**Direction**:
Copy the listing lines from the one containing "Image resolution: width=1280" through the one containing "will click(x=225, y=489).", both included, and swap "hashtag" for "tag". Leave everything else unchanged.

**Input data**:
"""

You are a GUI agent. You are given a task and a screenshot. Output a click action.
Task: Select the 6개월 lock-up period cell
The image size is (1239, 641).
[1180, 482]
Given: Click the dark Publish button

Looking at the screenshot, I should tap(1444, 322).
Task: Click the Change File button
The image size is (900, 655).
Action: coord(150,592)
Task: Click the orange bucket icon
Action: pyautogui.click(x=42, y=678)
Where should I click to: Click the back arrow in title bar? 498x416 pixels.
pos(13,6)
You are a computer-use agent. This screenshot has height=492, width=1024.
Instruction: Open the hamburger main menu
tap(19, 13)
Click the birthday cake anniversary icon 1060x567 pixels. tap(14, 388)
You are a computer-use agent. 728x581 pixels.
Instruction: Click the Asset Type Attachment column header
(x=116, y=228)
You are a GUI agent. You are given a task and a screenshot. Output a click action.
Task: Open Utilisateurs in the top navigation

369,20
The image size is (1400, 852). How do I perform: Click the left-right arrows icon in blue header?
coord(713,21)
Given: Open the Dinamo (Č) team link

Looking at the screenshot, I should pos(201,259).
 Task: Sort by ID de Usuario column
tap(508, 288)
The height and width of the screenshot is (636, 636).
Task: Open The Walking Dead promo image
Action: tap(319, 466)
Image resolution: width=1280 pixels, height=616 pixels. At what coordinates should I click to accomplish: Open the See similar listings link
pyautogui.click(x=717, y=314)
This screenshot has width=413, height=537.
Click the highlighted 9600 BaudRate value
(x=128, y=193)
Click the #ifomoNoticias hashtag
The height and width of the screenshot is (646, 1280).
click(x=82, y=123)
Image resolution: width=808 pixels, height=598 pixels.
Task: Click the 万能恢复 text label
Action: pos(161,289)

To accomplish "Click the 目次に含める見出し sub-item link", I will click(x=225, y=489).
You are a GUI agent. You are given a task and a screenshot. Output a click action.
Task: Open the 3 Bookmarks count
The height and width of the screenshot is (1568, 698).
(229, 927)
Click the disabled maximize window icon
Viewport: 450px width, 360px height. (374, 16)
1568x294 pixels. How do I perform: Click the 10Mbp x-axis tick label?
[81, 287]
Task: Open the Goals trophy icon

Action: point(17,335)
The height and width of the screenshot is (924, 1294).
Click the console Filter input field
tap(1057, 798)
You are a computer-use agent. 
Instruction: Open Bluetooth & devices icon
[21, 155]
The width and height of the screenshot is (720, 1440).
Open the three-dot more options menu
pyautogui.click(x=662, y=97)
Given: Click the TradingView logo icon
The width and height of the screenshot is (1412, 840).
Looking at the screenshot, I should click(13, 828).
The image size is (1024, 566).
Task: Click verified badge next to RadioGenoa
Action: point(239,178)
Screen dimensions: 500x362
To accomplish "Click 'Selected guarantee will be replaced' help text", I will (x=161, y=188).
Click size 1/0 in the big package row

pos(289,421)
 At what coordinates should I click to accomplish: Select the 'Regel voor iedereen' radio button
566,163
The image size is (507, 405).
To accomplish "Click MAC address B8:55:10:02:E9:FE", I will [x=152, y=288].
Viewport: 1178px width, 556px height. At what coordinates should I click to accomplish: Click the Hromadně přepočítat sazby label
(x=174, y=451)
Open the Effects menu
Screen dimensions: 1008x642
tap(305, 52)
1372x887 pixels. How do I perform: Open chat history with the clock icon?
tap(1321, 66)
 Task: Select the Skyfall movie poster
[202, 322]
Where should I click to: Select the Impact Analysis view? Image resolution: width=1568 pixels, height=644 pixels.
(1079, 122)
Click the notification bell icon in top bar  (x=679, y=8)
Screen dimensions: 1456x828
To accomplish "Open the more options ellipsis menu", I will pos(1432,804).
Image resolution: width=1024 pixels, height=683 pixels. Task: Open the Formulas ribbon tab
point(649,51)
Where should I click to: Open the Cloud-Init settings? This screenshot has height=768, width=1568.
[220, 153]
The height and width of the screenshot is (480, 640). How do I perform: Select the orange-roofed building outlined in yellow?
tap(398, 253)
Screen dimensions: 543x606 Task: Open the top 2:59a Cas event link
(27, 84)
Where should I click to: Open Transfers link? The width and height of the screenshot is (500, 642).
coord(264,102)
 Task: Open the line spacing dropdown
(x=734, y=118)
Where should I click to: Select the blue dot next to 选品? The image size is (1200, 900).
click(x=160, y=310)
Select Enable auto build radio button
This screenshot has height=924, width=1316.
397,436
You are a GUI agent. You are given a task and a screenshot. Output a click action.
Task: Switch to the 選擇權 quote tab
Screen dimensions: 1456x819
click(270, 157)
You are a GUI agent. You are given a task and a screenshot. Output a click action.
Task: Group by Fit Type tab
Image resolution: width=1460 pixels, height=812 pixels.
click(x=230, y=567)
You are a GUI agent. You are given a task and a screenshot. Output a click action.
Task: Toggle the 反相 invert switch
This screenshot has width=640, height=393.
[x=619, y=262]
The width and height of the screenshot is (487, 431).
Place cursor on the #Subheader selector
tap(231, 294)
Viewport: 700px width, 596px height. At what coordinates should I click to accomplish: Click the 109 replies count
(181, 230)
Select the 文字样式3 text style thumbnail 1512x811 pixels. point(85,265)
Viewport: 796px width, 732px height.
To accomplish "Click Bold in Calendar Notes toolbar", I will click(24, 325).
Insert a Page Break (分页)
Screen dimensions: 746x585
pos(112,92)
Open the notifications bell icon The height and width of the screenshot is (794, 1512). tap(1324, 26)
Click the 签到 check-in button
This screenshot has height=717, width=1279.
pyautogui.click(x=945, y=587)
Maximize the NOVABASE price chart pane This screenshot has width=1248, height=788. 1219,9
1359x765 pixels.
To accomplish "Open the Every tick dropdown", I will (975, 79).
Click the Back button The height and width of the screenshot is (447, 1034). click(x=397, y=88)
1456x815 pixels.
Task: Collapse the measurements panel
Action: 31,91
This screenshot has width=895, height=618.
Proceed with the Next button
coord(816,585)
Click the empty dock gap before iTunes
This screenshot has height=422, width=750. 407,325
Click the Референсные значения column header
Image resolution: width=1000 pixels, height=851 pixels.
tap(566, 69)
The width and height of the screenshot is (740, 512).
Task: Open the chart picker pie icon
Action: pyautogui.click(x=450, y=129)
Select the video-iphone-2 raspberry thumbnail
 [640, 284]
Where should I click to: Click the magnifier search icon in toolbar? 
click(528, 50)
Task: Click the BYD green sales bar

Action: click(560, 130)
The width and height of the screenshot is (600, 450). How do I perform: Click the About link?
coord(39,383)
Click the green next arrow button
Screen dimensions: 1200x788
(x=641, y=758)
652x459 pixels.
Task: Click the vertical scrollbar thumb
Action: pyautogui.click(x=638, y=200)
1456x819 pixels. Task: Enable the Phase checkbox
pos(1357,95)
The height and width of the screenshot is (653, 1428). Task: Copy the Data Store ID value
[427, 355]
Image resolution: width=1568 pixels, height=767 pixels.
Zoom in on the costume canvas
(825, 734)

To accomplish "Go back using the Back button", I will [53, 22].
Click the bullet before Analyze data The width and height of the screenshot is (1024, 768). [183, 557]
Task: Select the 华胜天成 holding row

"""

**Correct output**:
Image resolution: width=1280 pixels, height=616 pixels. At what coordinates should I click to accomplish: Open the See similar listings link
pyautogui.click(x=717, y=314)
This screenshot has width=413, height=537.
Click the highlighted 9600 BaudRate value
(x=128, y=193)
Click the #ifomoNoticias tag
The height and width of the screenshot is (646, 1280).
click(x=82, y=123)
Image resolution: width=808 pixels, height=598 pixels.
Task: Click the 万能恢复 text label
Action: pos(161,289)

To accomplish "Click the 目次に含める見出し sub-item link", I will click(x=225, y=489).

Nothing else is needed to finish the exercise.